A polyurethane-chitosan brush as an injectable hydrogel for controlled drug delivery and tissue engineering

Hydrogels and porous lyophilized hydrogels have been designed using a polyurethane brush with a chitosan backbone through grafting. The degree of substitution of grafting has been varied for controlled properties and has been confirmed by C-13 NMR, FTIR and UV-vis measurements. Surface modification of chitosan has been done to check the hydrophilic-hydrophobic balance which is reflected in their swelling behavior and contact angle. Porous interconnected three dimensional network structures with controlled size are observed by using a scanning electron microscope. Hydrogels or lyophilized hydrogels have sufficient mechanical strength and the brush like structure helps increase the fluidity as measured from the lesser viscosity under oscillatory shear as compared to pure chitosan and thereby the brush acts like a slipping agent. Sustained drug release is achieved using a brush copolymer as opposed to burst release noticed in pure chitosan. A controlled drug release phenomenon has been modeled both for hydrogels and lyophilized hydrogels following the Fickian diffusion (n < 0.45). Excellent cytocompatibility of the brush copolymer has been verified through cell line studies using mouse embryonic fibroblast cells. Interestingly, the cells grow nicely within the pores of a graft copolymer while predominantly the usual cell growth on the surface is observed in the lyophilized hydrogel of chitosan indicating the effect of brush like modification on the chitosan backbone towards better cell proliferation.
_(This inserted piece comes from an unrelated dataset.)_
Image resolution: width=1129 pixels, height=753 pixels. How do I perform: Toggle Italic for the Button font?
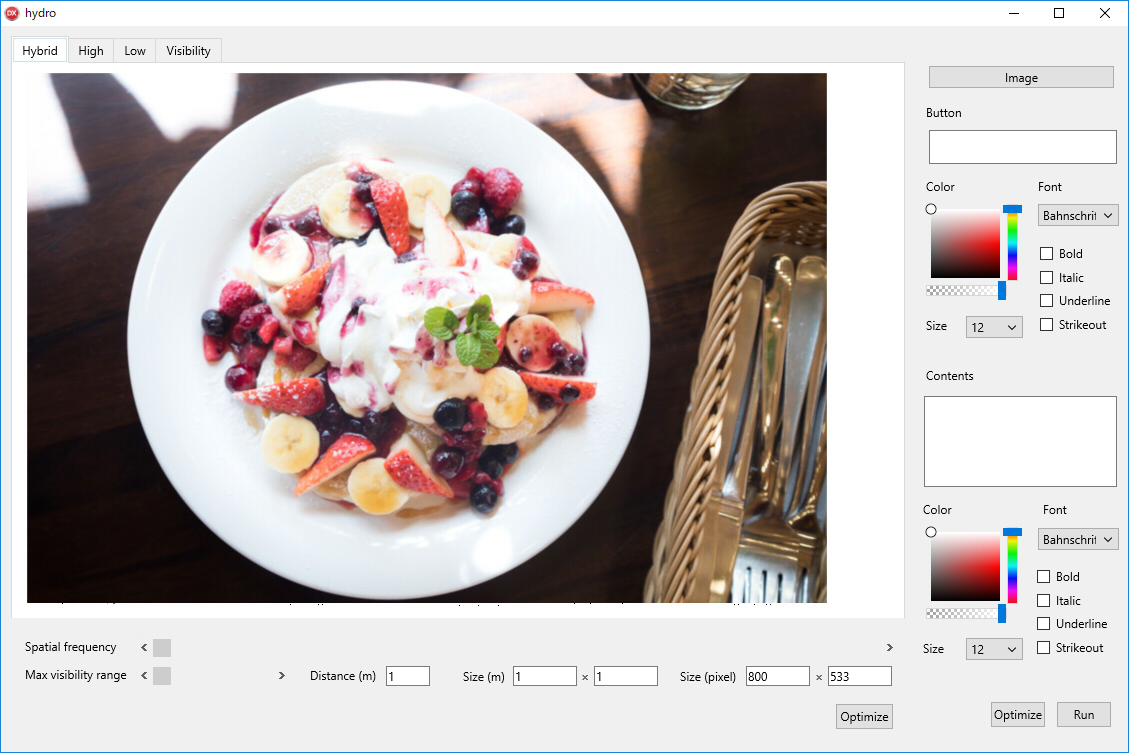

The developed brush copolymers have the ability to form hydrogels under physiological conditions at 37 degrees C through sol-gel transformation which makes them suitable to be used as injectable hydrogels as evidenced from the in vivo experiment using a rat model. Hence, the developed brush copolymers are promising as potential biomaterials for drug delivery and tissue engineering applications.